A 2-mile-long oil slick mysteriously materialized off the Southern California coast on Wednesday, but unlike a disastrous spill in the same area two months ago it didn't send any damaging crude ashore and was expected to dissipate on its own.

The Coast Guard was still attempting to determine the source of the slick, which was first observed just off the beach in the college town of Goleta on Wednesday morning.

"I'm not sure when we'll find out," said Petty Officer 1st Class Sondra-Kay Kneen. She added, however, that there were no reports of it coming ashore as it drifted near Santa Barbara. It isn't thick enough to be scooped up, she said, and should dissipate on its own in the days ahead.

The Santa Barbara County Department of Public Health said the slick provided no threat to public health and safety, although officials advised people to avoid contact with the oil.

No beaches were closed and fishing was allowed to continue, including from the Goleta pier.

The oil-rich Santa Barbara Channel, where the slick materialized, is the site of frequent natural seepage.

The area was flooded with 100,000 gallons of crude on May 19, however, when an onshore oil pipeline ruptured. Miles of fishing area and beaches were closed for weeks.

Aerial photos showed Wednesday's slick drifting near the Santa Barbara Channel's Platform Holly oil facility, but officials with Venoco Inc., which operates the platform, said there have been no incidents at its facilities.

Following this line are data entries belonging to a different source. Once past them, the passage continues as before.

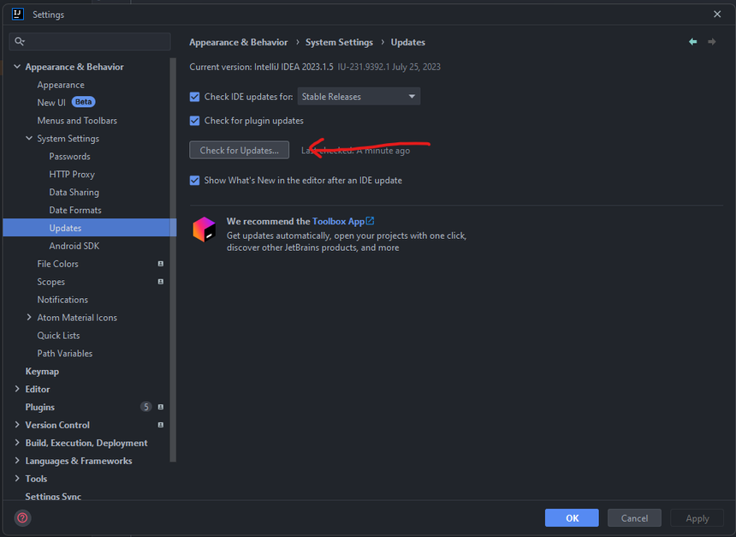The width and height of the screenshot is (736, 537).
Task: Expand the Atom Material Icons node
Action: (29, 318)
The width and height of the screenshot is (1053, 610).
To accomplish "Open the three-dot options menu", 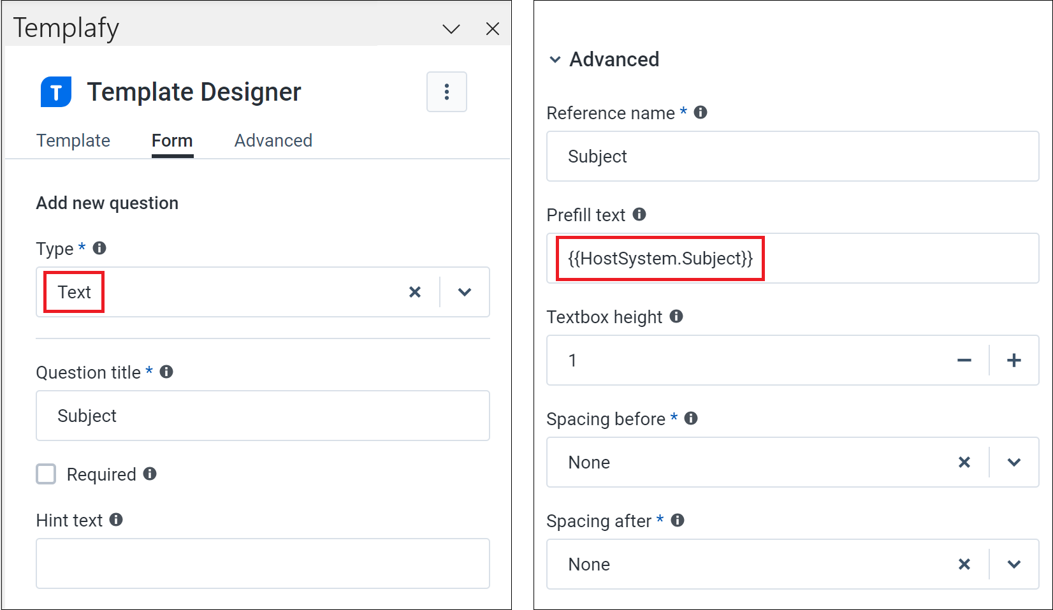I will 446,92.
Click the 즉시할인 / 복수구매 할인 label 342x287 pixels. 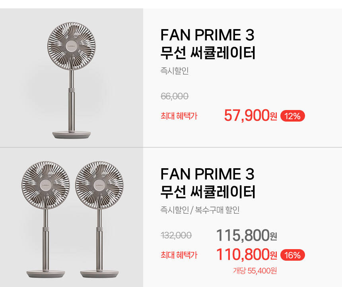(200, 210)
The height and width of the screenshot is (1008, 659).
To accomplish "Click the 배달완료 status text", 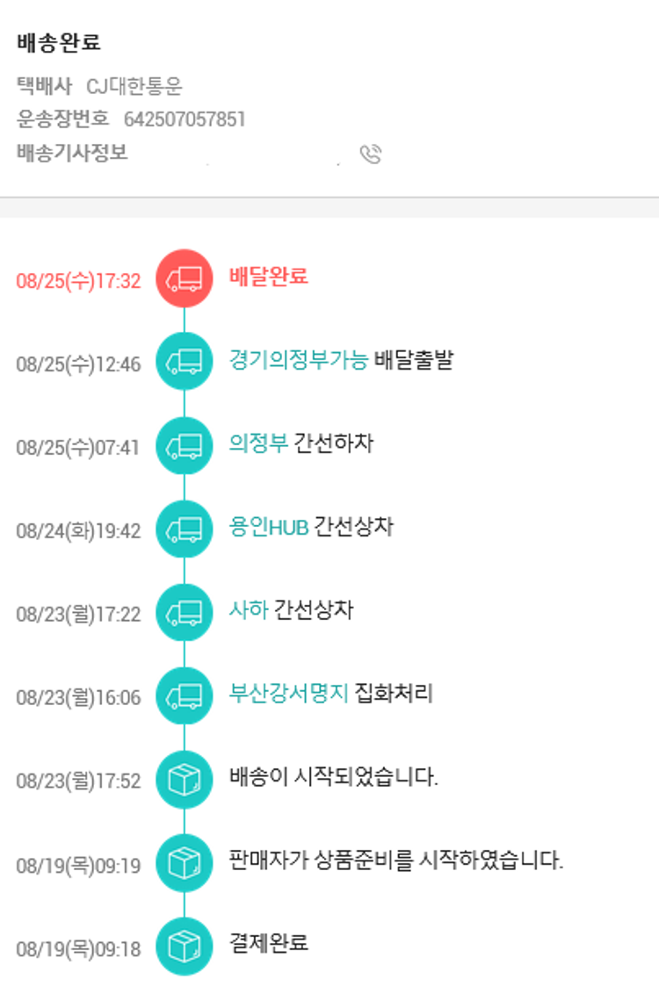I will pyautogui.click(x=268, y=277).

The platform is currently shut down and there is no oil in its pipeline, said Zach Shulman, the company's director for corporate finance and investor relations.

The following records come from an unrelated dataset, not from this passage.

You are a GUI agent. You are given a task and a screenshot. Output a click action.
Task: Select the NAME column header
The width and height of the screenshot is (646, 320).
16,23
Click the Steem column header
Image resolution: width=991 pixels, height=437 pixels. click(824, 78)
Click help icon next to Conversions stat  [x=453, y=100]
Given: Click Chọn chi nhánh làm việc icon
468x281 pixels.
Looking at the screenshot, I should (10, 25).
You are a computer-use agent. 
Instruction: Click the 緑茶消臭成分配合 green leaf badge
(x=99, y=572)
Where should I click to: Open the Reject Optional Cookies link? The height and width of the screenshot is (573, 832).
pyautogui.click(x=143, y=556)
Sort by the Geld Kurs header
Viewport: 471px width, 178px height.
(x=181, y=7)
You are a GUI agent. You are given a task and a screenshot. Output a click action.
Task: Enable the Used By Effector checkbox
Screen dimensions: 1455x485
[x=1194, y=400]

"Absent another source, the sheen is most likely due to natural seepage, which can vary from day-to-day," Shulman said in an email.

Santa Barbara County fire Capt. Dave Zaniboni said the slick was observed about 10 a.m. when firefighters responded to reports of the smell of gas off the Goleta pier in the town near the University of California, Santa Barbara.

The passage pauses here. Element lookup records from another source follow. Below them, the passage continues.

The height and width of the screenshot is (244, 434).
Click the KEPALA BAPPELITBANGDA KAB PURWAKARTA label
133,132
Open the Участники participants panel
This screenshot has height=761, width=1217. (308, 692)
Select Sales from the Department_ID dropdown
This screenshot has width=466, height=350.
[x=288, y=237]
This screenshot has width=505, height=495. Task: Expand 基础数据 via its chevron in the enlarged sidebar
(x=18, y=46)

At about the same time, he said, two kayakers came ashore with oil on their boats and legs. They were otherwise unharmed.

One of the kayakers, Bob Seiler, told KABC-TV he and a friend were fishing when they suddenly found themselves surrounded by oil.

"We were heading to the end of the kelp bed that's out there and the further we got out there the thicker this film was," he said.

The massive May 19 spill occurred about 12 miles away after an onshore pipeline operated by Texas-based Plains All American ruptured at Refugio State Beach, flooding the ocean and sand with crude. About 21,000 gallons flowed into the ocean.

Popular campgrounds were closed, nearby commercial fishing was prohibited and nearly 300 marine mammals and birds were killed.

Earlier this month cleanup costs were pegged at $92 million.

Refugio, the hardest hit of the beaches, only reopened to the public two weeks ago.